[WORK TO BE COMPLETED] Please copy the items below, starting at the line containing "Task: Open the Insights chart module icon" and ending at the line containing "will (178, 346).", keeping every character unchanged.

[RECORDS FOR THIS TASK]
..............................
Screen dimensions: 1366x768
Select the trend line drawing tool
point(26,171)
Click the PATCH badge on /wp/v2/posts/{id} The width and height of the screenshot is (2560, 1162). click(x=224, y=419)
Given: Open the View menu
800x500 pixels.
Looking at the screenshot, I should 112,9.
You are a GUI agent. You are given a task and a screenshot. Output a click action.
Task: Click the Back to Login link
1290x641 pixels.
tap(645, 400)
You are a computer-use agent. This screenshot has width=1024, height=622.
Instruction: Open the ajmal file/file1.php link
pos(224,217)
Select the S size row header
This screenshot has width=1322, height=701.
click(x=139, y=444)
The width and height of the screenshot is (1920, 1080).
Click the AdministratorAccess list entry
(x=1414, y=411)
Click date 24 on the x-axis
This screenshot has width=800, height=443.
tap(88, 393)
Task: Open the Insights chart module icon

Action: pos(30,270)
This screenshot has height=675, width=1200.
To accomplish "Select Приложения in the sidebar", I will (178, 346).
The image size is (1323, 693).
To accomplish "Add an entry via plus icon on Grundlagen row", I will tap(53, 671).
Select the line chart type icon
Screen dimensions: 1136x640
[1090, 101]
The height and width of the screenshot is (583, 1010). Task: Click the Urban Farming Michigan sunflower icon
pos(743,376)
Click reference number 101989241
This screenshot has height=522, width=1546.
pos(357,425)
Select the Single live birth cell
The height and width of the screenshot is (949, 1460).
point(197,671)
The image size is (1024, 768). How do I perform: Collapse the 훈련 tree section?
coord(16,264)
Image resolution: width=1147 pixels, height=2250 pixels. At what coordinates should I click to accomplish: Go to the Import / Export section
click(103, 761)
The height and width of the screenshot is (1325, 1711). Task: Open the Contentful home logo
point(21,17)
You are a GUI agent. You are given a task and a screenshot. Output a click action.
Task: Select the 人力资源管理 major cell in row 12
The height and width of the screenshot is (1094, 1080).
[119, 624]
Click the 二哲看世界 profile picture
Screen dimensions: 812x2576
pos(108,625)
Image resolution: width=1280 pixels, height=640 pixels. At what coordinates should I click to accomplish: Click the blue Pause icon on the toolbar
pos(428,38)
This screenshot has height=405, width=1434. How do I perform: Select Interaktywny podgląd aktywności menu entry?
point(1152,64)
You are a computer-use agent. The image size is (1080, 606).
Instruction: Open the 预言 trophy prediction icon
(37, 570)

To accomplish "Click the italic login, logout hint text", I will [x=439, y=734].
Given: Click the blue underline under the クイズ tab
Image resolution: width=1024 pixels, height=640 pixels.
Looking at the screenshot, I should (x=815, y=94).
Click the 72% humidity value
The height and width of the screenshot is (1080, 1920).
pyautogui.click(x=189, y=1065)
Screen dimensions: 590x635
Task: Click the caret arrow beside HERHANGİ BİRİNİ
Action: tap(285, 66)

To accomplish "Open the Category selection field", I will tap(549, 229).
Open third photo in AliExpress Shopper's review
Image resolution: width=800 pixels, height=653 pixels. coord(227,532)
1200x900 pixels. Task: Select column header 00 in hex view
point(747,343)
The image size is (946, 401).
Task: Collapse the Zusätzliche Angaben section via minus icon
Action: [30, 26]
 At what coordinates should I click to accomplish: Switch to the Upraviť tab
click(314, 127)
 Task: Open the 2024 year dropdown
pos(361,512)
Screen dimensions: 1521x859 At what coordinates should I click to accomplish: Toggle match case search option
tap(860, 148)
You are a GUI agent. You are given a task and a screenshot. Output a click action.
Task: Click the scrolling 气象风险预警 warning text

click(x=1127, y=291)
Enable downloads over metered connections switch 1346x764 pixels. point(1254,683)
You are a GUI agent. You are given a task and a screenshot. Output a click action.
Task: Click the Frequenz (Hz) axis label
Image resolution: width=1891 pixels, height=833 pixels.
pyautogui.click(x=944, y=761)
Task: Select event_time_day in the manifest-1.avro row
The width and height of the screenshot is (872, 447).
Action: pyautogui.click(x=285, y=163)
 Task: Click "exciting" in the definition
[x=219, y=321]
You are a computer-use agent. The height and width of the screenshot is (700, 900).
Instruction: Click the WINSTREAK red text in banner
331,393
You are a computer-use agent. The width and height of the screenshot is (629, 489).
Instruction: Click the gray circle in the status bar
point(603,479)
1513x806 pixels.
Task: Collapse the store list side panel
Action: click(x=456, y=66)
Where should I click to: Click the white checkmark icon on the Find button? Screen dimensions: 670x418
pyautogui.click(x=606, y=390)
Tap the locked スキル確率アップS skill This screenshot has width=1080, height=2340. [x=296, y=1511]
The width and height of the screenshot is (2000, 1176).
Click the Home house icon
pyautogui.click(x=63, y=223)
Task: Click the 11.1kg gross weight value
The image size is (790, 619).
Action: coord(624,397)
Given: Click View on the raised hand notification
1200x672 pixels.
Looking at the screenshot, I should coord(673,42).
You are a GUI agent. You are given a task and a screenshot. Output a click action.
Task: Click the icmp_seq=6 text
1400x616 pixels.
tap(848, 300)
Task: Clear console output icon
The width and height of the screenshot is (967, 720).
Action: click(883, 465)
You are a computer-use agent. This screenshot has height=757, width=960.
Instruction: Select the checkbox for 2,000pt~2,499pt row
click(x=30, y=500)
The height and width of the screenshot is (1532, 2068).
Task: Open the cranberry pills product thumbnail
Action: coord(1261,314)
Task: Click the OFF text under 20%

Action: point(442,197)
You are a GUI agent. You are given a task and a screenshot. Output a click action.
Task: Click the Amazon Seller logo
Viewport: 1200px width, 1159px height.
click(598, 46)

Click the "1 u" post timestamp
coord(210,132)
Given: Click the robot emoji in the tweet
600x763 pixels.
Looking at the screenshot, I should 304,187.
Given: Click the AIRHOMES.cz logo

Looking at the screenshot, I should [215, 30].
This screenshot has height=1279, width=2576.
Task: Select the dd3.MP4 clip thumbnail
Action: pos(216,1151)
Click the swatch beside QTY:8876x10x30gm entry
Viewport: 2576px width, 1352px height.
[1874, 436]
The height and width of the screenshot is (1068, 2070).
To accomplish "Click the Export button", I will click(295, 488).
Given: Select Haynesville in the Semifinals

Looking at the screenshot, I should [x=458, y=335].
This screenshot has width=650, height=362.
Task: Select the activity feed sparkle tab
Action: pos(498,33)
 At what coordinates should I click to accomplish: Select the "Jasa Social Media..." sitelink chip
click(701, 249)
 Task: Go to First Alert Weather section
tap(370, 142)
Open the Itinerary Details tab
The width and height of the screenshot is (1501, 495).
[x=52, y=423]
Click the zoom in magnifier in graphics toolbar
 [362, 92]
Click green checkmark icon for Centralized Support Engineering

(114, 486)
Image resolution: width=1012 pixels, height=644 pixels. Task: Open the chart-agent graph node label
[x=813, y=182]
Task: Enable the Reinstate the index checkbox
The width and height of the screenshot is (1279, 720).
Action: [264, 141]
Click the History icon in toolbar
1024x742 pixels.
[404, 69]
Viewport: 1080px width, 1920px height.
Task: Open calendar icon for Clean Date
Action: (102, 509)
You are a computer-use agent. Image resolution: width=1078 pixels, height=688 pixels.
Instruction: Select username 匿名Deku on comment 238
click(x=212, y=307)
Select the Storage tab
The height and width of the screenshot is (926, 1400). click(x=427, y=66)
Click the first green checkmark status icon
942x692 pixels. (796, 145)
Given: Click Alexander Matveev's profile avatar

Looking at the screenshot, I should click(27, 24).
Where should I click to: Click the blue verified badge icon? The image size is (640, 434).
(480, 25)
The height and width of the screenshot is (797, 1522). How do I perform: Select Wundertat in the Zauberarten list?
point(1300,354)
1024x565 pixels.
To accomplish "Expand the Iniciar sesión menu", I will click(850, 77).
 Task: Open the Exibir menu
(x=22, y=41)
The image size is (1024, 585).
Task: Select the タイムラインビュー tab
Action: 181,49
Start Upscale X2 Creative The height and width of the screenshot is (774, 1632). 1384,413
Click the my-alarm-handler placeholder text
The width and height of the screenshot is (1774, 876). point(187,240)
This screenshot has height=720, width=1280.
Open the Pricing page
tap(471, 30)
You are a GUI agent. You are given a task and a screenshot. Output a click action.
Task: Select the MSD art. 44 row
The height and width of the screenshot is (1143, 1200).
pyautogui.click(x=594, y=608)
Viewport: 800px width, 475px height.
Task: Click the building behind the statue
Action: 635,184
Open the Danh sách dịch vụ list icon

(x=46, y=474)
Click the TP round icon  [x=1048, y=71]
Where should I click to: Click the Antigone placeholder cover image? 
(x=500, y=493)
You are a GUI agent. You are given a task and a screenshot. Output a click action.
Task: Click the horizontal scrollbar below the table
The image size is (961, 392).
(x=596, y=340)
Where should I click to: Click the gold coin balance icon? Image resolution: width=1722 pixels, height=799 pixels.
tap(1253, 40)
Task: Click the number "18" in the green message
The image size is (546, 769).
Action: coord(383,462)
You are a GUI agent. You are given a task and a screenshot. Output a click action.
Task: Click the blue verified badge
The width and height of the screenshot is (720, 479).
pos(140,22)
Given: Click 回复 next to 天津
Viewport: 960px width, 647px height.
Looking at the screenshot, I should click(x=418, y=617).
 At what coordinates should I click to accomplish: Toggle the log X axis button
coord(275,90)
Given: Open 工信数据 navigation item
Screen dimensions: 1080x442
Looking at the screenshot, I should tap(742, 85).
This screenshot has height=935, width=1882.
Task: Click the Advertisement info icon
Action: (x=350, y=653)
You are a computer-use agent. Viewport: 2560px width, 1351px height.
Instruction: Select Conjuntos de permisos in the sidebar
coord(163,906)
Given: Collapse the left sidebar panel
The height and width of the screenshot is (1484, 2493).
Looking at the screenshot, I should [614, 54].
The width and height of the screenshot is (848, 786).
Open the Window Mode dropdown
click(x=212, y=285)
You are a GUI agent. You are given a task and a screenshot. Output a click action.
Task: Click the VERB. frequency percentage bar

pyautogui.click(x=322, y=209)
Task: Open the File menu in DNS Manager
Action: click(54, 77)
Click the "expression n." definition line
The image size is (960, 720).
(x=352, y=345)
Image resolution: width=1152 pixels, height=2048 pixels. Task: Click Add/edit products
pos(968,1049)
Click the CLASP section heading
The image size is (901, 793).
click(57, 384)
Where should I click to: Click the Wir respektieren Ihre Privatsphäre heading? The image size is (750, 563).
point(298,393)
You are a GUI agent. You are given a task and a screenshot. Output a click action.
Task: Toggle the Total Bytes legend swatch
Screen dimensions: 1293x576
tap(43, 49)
..............................
[RESULT FOR THIS TASK]
Task: Open the Insights chart module icon

Action: pos(30,270)
This screenshot has height=675, width=1200.
To accomplish "Select Приложения in the sidebar", I will (178, 346).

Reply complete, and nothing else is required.